With the impulse response, an engineer may now model how a system will react to any input simply by convolving an input function with the impulse response. The frequency domain interpretation of this is that the magnitudes of the input function’s frequency will be scaled to the output characteristics of the system given in the impulse response.
Convolution has become a sort of buzzword in the field of audio applications. Technically, as previously discussed, convolution can be used to model how any sort of audio processing affects a signal. Nevertheless, in the Audio industry, most people are familiar with convolution in the context of Convolution Reverb. Convolution Reverb is a technique to simulate the acoustical reverberation of a space and apply it to an audio recording. This means that your recording can sound like it happened in a different space than it was captured in. A recent and famous example was when researchers at the Center for Computer Research in Music and Acoustics created a simulated acoustic of the Hagia Sophia, then had a vocal ensemble perform a traditional Byzantium piece with this simulated environment. (2)

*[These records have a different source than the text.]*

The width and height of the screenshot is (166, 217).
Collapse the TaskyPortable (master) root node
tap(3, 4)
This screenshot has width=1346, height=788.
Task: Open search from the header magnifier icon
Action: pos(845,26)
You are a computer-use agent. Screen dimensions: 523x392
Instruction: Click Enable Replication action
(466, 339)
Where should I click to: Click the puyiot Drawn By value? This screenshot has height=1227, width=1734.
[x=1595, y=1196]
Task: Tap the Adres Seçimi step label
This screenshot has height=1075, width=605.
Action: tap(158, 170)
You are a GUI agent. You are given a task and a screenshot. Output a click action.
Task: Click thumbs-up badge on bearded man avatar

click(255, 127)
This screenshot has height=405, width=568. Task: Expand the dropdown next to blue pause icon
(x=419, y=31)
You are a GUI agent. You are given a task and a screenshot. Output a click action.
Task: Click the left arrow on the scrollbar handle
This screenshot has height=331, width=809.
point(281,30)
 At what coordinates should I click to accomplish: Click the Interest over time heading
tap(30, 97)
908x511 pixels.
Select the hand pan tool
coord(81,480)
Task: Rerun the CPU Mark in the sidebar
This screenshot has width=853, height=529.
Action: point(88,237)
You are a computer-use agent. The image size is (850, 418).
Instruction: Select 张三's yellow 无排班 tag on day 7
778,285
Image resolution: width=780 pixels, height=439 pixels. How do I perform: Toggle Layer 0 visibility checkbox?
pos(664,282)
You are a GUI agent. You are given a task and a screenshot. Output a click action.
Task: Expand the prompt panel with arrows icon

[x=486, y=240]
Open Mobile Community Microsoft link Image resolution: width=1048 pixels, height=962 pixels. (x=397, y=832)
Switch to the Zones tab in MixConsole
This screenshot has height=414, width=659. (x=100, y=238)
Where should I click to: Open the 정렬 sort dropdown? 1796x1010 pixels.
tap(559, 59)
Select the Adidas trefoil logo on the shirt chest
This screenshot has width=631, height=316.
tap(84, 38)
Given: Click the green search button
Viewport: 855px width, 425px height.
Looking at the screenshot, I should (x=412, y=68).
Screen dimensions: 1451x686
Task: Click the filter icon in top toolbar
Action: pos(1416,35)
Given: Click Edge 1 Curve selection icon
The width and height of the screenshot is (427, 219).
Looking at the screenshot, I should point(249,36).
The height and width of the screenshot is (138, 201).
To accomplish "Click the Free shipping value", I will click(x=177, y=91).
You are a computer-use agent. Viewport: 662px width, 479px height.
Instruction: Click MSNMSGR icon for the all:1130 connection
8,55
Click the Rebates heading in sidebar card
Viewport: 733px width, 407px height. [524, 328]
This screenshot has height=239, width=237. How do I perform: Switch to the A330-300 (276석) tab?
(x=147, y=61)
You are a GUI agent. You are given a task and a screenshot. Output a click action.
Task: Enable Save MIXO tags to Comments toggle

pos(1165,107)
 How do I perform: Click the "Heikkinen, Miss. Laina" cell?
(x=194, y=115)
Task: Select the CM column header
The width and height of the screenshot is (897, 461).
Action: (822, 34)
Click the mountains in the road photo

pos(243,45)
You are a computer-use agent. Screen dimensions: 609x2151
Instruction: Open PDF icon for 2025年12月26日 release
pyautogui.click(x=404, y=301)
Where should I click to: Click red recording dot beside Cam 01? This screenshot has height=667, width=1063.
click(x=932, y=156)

This was possible because the researchers had characterized the acoustic response of the Hagia Sophia via Impulse Response recordings, which are essentially very short bursts of sound. Then, a live DSP plugin runs a continuous convolution on the input audio and generates the reverberation.
Deconvolution refers to the inverse operation of Convolution. Essentially, obtaining the input function from an output. Theoretically, this is possible if you have the output function and the impulse response as the multiplication in frequency instead becomes a division. In terms of audio, this would mean one could obtain the original sound that was played in a room without the sound of the room included. An example may be someone speaking a big stairwell, which is a highly reverberant space where the intelligibility is very low due to all of the reverberation smearing the transient information of the speech. If one captured the impulse response of the stairwell, it is theoretically possible to obtain a much clearer recording of their speech.
Our objective is to create a flexible and reliable reverberation deconvolution tool. This way, users can generate more intelligible recordings. This tool has a lot of potential in the realm of film, television, podcasting, and media in general. Often, audio recordings are made in acoustically untreated and unpredictable spaces so we would like to alleviate the detrimental impacts of these confounding variables on client’s audio.